For every industry, the pandemic provided an opportunity for innovation and change, bringing about new ways to do business. In conversations with nurse and hospital system leaders, I have seen first hand how these innovations have impacted the nursing profession.

On This Clinical Life, I discussed three innovations that we can implement now to elevate and support our nurses. They are:

  1.  Build Backend Support for Nursing Challenges
  2. Try New Models of Care Delivery
  3. Be Creative with Shift Scheduling

Build Backend Support for Nursing Challenges

When concrete breaks, it usually isn’t from one major moment of force or collision but from continuous exposure to stress. Much like concrete, nurses that consistently face stressors each day are more likely to leave the profession. To create a more resilient nursing workforce, more attention needs to be given to the challenges nurses face daily. They could be minor, such as a repetitive entry required by the documentation system, or something more major, requiring a change in policy and/or procedure on every unit. In both situations, nurses are critical to the solution, so creating a team that can field grievances from nurses and act upon their ideas is a critical first move in building a support structure for nurses.


Try New Models of Care Delivery

In the past two years, I have seen more health care systems experiment with staffing and new care delivery models. Any organization that isn’t currently trying something new should consider doing a micro test of change. This may mean bringing in new technology, such as artificial intelligence or virtual nurses, into the practice. Or it could be implementing LPNs in the ICU so that RNs can not only care for more patients, but also focus more on the intellectual work needed to help and support patients. I have even heard of a unit that is using a nurse practitioner, RN, LPN model of care. In any case, creativity and nursing feedback is a must to create new, more practical models of care for your hospital. 

The Innovation Unit

One fantastic example of this in motion is an innovation unit. nurses who thrive in ambiguity can be enlisted to work in a unit that acts as the testing ground for new ideas for a hospital system. There, new technology, programs, and policies can be tested before being rolled out to other nurses. The benefit of this is twofold – nurses that love to innovate and pioneer new ideas can join the innovation unit, getting the opportunity to facilitate positive change and feel good about the work they are doing. For nurses in other units, they can have confidence in the implementation of new ideas or plans as they have been nurse-tested and approved.

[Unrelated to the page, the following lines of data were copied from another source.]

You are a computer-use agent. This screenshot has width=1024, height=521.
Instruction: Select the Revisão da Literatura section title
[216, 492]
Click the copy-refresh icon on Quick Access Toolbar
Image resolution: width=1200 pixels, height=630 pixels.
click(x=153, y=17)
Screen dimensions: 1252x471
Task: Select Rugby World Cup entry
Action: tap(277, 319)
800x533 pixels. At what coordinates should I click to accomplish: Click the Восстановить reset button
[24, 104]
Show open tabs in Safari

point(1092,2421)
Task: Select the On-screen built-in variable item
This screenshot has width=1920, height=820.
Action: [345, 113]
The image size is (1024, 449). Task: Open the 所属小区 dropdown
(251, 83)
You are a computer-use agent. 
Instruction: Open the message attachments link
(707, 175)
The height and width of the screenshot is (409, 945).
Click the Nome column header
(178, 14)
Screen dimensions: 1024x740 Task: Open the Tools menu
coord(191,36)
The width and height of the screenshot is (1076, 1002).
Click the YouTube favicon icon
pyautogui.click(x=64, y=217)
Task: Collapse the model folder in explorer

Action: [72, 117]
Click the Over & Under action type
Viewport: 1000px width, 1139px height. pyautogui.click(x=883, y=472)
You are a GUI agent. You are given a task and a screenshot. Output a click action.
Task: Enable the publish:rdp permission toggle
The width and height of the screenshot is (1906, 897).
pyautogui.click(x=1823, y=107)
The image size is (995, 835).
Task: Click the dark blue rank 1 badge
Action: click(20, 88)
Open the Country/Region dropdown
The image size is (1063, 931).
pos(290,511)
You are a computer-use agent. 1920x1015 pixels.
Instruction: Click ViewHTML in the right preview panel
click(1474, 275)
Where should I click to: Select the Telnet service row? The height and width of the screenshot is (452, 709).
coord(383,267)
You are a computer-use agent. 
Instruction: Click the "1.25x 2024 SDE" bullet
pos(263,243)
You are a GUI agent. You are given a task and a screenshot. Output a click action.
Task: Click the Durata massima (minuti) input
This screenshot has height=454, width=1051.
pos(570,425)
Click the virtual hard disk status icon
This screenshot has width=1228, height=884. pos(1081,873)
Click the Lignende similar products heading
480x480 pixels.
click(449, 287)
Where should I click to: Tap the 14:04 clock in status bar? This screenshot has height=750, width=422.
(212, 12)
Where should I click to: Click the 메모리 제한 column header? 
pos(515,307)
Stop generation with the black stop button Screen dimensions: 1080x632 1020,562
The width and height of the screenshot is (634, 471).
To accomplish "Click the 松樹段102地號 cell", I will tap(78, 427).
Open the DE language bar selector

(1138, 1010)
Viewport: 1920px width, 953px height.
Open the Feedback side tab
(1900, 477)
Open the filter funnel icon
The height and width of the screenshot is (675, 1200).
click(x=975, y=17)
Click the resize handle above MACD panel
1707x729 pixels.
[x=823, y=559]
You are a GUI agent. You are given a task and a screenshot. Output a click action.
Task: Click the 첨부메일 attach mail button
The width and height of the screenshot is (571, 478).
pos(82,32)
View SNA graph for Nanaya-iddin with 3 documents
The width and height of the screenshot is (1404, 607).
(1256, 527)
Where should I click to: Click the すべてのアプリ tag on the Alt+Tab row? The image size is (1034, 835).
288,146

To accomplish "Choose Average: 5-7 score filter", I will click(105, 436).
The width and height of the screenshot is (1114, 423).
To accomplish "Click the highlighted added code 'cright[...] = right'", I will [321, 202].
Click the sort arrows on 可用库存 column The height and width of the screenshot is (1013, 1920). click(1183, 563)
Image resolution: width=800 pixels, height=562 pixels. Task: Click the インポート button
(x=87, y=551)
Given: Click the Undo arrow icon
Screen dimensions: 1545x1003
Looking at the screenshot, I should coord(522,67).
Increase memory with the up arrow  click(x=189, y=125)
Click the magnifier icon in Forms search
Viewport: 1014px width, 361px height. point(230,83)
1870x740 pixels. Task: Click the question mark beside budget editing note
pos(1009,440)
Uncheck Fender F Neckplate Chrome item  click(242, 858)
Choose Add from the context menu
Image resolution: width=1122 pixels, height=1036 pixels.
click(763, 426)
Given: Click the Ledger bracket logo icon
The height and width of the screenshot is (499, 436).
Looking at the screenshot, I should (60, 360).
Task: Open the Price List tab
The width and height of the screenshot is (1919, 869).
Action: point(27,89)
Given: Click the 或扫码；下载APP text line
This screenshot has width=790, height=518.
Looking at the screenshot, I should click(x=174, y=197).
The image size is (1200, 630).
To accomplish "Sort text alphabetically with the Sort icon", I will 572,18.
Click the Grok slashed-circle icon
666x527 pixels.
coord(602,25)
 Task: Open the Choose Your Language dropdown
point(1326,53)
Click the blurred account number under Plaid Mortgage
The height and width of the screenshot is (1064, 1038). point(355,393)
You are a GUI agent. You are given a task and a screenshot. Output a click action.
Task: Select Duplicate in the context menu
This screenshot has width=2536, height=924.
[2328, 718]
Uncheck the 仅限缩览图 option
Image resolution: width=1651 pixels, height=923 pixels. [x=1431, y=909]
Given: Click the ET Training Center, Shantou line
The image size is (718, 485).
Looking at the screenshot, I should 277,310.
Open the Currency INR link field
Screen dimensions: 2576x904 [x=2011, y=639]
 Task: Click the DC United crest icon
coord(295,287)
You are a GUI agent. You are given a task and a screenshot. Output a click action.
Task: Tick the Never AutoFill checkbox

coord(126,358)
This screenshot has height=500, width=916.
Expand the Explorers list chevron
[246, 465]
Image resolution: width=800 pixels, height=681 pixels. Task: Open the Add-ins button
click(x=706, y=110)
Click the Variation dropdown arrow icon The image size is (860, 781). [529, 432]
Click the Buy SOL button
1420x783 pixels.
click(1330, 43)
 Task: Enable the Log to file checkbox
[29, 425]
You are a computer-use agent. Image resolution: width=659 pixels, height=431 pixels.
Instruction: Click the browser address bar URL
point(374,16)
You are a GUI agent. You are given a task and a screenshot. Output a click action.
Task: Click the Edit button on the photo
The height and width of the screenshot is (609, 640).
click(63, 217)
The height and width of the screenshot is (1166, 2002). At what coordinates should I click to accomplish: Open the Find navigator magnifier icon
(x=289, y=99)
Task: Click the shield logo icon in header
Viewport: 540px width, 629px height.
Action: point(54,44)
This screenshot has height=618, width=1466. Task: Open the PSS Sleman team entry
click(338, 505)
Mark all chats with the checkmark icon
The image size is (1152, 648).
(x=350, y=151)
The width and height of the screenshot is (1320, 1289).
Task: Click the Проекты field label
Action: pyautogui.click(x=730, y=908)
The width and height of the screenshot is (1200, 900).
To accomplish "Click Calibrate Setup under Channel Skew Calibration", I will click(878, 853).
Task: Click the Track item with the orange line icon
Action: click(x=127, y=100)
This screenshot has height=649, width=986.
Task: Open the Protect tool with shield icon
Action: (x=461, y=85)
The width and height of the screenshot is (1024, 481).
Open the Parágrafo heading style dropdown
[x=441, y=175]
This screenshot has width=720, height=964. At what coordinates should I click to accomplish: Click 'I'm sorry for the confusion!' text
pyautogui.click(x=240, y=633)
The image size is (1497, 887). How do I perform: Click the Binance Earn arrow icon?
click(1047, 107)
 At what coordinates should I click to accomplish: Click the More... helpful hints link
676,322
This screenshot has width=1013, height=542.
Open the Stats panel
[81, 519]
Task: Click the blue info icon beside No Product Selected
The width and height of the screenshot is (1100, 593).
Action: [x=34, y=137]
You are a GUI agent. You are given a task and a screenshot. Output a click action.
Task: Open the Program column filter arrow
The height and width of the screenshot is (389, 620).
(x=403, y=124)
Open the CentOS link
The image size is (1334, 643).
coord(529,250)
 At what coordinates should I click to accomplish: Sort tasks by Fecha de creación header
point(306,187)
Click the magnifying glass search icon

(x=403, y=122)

Be Creative with Shift Scheduling

When I was a clinical nurse, there were far more options in terms of scheduling, such as weekend-only work or nine-month work for nurses with families that needed them during the summers. This creativity is starting to make a comeback. During the pandemic, health systems had to be creative to answer COVID surges, so one hospital created thirteen-week stints –  nurses spent thirteen weeks (thirteen, as it relates to travel nurse schedules) on an inpatient unit followed by another thirteen weeks either in a perioperative or an ambulatory care center with acute care. For some nurses, this continual change of pace was preferable, as it created a more interesting work life, allowing them the opportunity to work in two different practice settings. As staffing challenges get greater and greater, so too must our answers to making nursing a desirable, motivating, and exciting profession as it once was.


Nursing is changing. It has been for quite some time. The pandemic allows us to change for the better, evolving health care systems to better support and protect nurses and patients.